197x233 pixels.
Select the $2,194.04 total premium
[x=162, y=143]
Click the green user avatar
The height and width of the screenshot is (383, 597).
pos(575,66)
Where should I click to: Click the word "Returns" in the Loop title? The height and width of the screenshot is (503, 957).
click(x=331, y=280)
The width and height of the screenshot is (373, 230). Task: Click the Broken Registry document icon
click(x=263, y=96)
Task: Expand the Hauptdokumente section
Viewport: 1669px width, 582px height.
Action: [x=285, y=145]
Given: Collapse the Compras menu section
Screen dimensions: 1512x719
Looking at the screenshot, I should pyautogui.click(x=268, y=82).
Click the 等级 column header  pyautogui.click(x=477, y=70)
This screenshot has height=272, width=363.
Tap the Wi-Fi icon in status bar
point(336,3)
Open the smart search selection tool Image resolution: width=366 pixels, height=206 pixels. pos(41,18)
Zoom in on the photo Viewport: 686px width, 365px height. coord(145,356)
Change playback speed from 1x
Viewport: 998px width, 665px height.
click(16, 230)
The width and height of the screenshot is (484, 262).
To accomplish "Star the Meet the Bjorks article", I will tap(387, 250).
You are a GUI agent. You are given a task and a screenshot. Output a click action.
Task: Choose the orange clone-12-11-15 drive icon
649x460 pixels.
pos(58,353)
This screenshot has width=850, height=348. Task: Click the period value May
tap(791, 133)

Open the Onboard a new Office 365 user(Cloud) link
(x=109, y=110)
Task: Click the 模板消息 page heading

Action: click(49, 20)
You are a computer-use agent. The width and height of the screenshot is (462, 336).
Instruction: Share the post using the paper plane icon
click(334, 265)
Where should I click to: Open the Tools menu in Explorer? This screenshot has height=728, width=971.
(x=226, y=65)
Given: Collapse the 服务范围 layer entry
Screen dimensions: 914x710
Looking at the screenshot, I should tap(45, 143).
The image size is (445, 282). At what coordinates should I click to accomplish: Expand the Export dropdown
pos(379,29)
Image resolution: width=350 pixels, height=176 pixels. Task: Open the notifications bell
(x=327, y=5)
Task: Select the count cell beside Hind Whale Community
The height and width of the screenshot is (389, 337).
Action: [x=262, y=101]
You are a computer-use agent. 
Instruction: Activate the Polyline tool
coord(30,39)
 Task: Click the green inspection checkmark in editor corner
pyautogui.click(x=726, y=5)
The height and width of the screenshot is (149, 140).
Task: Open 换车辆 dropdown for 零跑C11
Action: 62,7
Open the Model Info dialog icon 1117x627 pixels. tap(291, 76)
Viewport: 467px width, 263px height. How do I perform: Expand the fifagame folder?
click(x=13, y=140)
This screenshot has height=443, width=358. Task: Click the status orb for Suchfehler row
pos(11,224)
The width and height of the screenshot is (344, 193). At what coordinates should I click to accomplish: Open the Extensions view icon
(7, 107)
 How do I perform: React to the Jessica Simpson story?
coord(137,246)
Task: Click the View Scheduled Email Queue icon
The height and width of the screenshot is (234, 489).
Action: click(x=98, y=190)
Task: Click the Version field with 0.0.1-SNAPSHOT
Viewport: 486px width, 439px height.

■ **Work instruction**
Your response should be an exact copy of all the records.

■ **Solution for this task**
197x233 pixels.
Select the $2,194.04 total premium
[x=162, y=143]
Click the green user avatar
The height and width of the screenshot is (383, 597).
pos(575,66)
Where should I click to: Click the word "Returns" in the Loop title? The height and width of the screenshot is (503, 957).
click(x=331, y=280)
The width and height of the screenshot is (373, 230). Task: Click the Broken Registry document icon
click(x=263, y=96)
Task: Expand the Hauptdokumente section
Viewport: 1669px width, 582px height.
Action: [x=285, y=145]
Given: Collapse the Compras menu section
Screen dimensions: 1512x719
Looking at the screenshot, I should pyautogui.click(x=268, y=82).
Click the 等级 column header  pyautogui.click(x=477, y=70)
This screenshot has height=272, width=363.
Tap the Wi-Fi icon in status bar
point(336,3)
Open the smart search selection tool Image resolution: width=366 pixels, height=206 pixels. pos(41,18)
Zoom in on the photo Viewport: 686px width, 365px height. coord(145,356)
Change playback speed from 1x
Viewport: 998px width, 665px height.
click(16, 230)
The width and height of the screenshot is (484, 262).
To accomplish "Star the Meet the Bjorks article", I will tap(387, 250).
You are a GUI agent. You are given a task and a screenshot. Output a click action.
Task: Choose the orange clone-12-11-15 drive icon
649x460 pixels.
pos(58,353)
This screenshot has width=850, height=348. Task: Click the period value May
tap(791, 133)

Open the Onboard a new Office 365 user(Cloud) link
(x=109, y=110)
Task: Click the 模板消息 page heading

Action: click(49, 20)
You are a computer-use agent. The width and height of the screenshot is (462, 336).
Instruction: Share the post using the paper plane icon
click(334, 265)
Where should I click to: Open the Tools menu in Explorer? This screenshot has height=728, width=971.
(x=226, y=65)
Given: Collapse the 服务范围 layer entry
Screen dimensions: 914x710
Looking at the screenshot, I should tap(45, 143).
The image size is (445, 282). At what coordinates should I click to accomplish: Expand the Export dropdown
pos(379,29)
Image resolution: width=350 pixels, height=176 pixels. Task: Open the notifications bell
(x=327, y=5)
Task: Select the count cell beside Hind Whale Community
The height and width of the screenshot is (389, 337).
Action: [x=262, y=101]
You are a computer-use agent. 
Instruction: Activate the Polyline tool
coord(30,39)
 Task: Click the green inspection checkmark in editor corner
pyautogui.click(x=726, y=5)
The height and width of the screenshot is (149, 140).
Task: Open 换车辆 dropdown for 零跑C11
Action: 62,7
Open the Model Info dialog icon 1117x627 pixels. tap(291, 76)
Viewport: 467px width, 263px height. How do I perform: Expand the fifagame folder?
click(x=13, y=140)
This screenshot has height=443, width=358. Task: Click the status orb for Suchfehler row
pos(11,224)
The width and height of the screenshot is (344, 193). At what coordinates should I click to accomplish: Open the Extensions view icon
(7, 107)
 How do I perform: React to the Jessica Simpson story?
coord(137,246)
Task: Click the View Scheduled Email Queue icon
The height and width of the screenshot is (234, 489).
Action: click(x=98, y=190)
Task: Click the Version field with 0.0.1-SNAPSHOT
Viewport: 486px width, 439px height.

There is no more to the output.